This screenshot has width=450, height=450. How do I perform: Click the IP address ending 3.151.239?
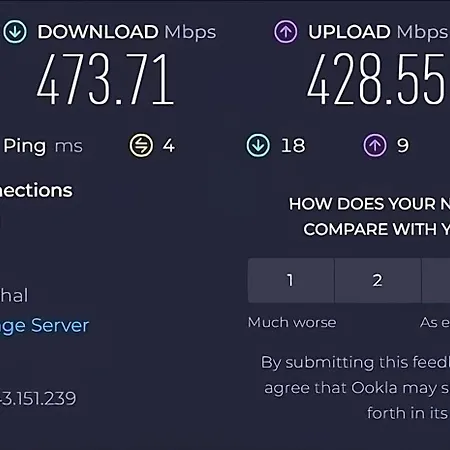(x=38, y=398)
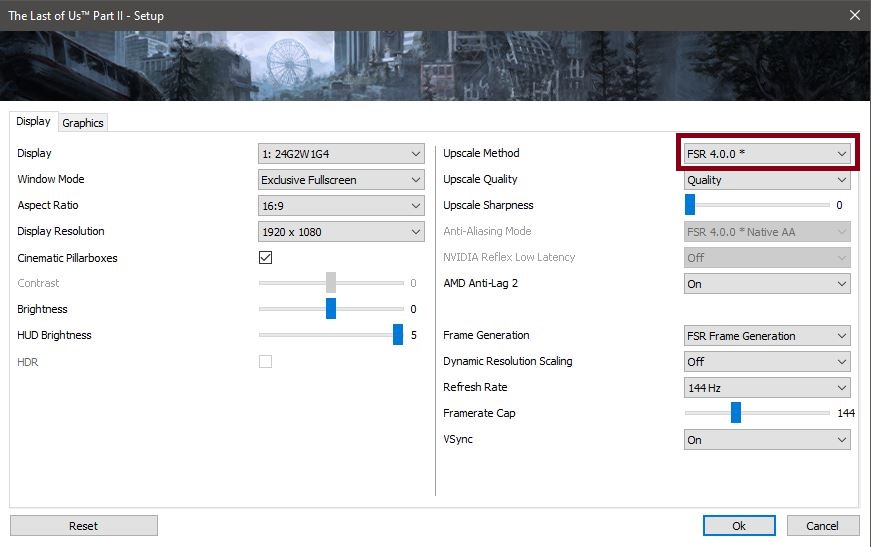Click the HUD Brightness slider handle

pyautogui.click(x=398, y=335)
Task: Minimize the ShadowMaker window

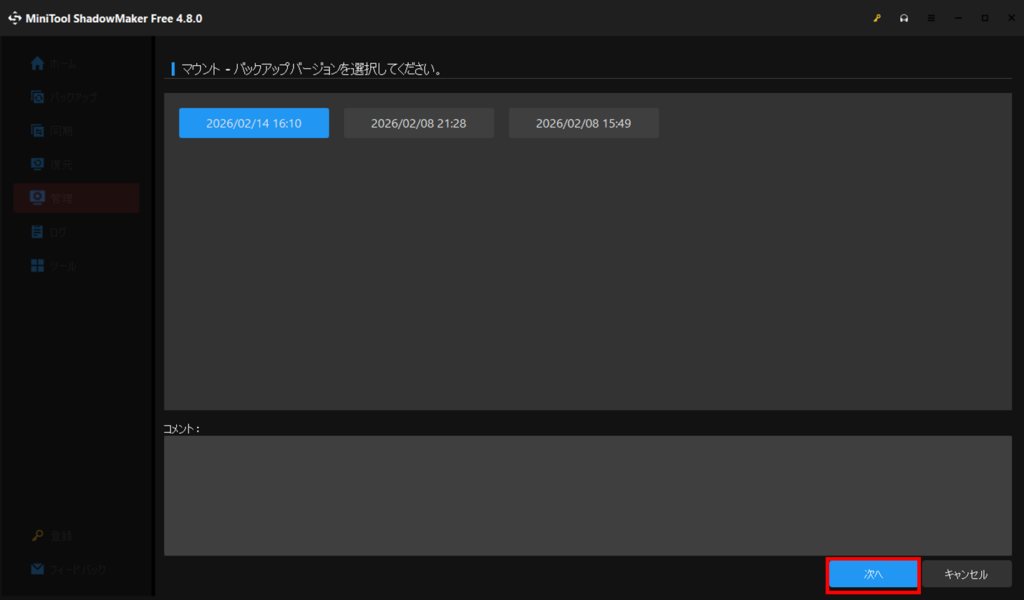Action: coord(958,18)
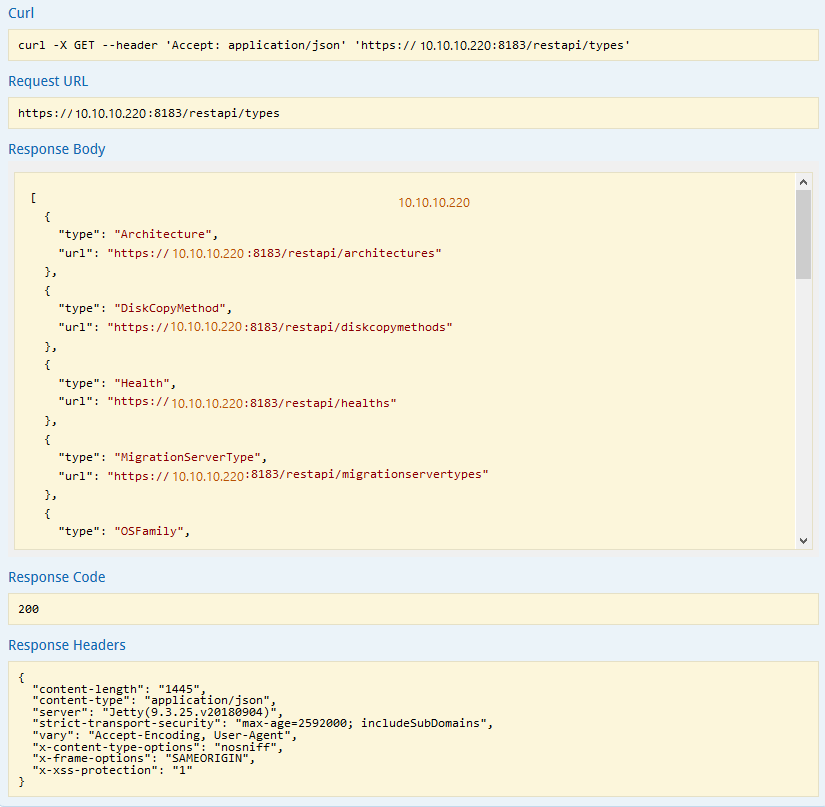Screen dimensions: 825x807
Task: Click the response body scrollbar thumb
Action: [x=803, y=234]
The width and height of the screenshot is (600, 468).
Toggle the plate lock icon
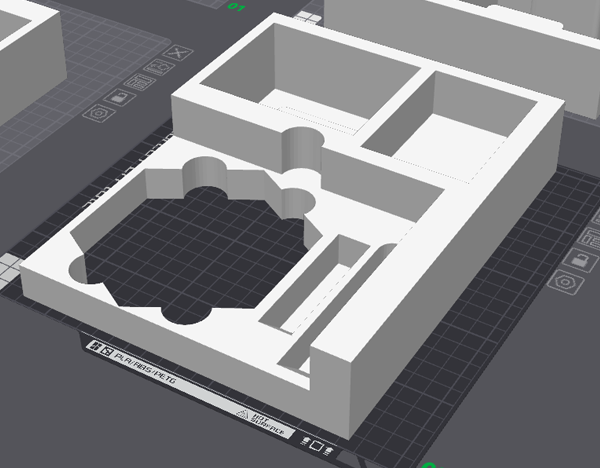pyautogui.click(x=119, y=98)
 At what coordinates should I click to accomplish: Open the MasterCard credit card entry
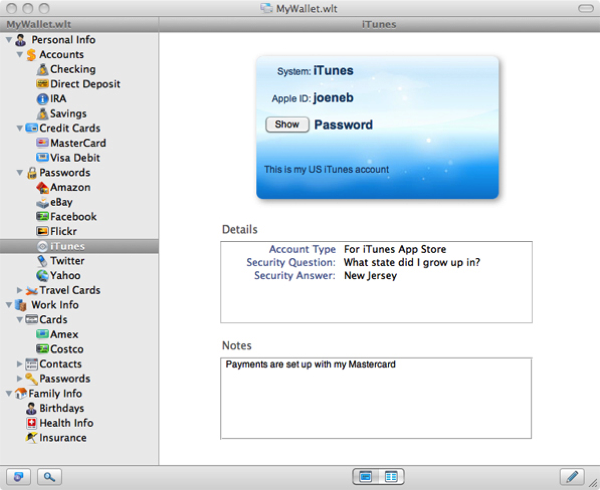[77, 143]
◇ ◇ ◇
▶ Required work
A word-for-word copy of the records is required. Leave out every picture.

▶ Exercise response
This screenshot has width=450, height=450. How do I perform: Click the IP address ending 3.151.239?
(x=38, y=398)
Click the HUD Brightness slider handle

pyautogui.click(x=398, y=335)
Task: Minimize the ShadowMaker window

Action: coord(958,18)
Screen dimensions: 825x807
Task: Click the response body scrollbar thumb
Action: [x=803, y=234]
The width and height of the screenshot is (600, 468).
Toggle the plate lock icon
pyautogui.click(x=119, y=98)
 At what coordinates should I click to accomplish: Open the MasterCard credit card entry
[77, 143]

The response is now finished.